Rasa-rasanya sulit kita mengerti apa yang mau dikatakan dalam semua bacaan tadi. Untuk memahami semuanya kita mau tidak mau harus melepaskan tafsiran harfiah terhadap apa yang dikatakan itu. Untuk itu kita perlu mengikuti cara Yesus sendiri. Yesus dalam Injil menyampaikan ucapan bahagia itu setelah melewati satu tindakan yang penting. Ada satu kalimat kunci yang memungkinkan kita dapat memahami pernyataan Yesus. Kalimat kunci itu ada dalam ayat pertama injil tadi. Naiklah Ia ke atas Bukit. Bukit menjadi kata kunci. Bukit di sini lebih dari satu gambaran, lukisan topografis suatu tempat. Bukit dalam konteks kitab suci mempunyai makna simbolis yang kaya. Bukit itu kaya arti dan syarat makna. Pelbagai peristiwa penting dalam kitab suci selalu terjadi di atas bukit. Mungkin itulah alasannya mengapa sampai saat ini banyak orang senang mendaki ke bukit-bukit dan senang mencari bukit-bukit.

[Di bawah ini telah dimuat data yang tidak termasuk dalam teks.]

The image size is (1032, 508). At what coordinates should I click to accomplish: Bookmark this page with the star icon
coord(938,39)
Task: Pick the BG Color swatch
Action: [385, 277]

Yesus ke Bukit adalah satu tindakan untuk mengambil jarak yang pas, fokus yang tepat sebelum mengamati situasi manusia. Yesus ke atas bukit untuk mencari titik bidik yang efektif tehadap kiprah manusia. Dari atas bukit Ia menyaksikan sandiwara dan pentas kehidupan manusia. Dari bukit Yesus menilai kehidupan manusia. Bukit menjadi tempat membedakan dan memisahkan cara hidup yang berkenan pada Tuhan atau yang tidak sesuai dengan kehendak Tuhan. Yesus ke bukit pada dasarnya adalah tindakan untuk merenungkan kehidupan manusia dengan segala suka-dukanya. Dan hasil akhir pengamatan dari bukit itu menyimpulkan bahwa yang berbahagia adalah mereka yang betul mencintai Tuhan dan sesama. Yang pantas menjadi raja adalah mereka yang mencintai Tuhan dalam diri sesamanya. Yang menjadi raja adalah orang seperti Pak Lepot dalam cerita awal tadi. Mudah-mudahan kita semua selalu menyiapkan waktu untuk meninggalkan segala kesibukan, seperti Yesus mendaki ke bukit untuk melihat, merenungkan hidup kita yang sesungguhnya. Hanya di atas bukit permenungan itu kita bisa memastikan posisi diri dan hidup kita yang sebenarnya. Kita memerlukan titik bidik efektif dalam meneropong diri dan kehidupan kita dengan segala atributnya. Mudah-mudahan. Amin.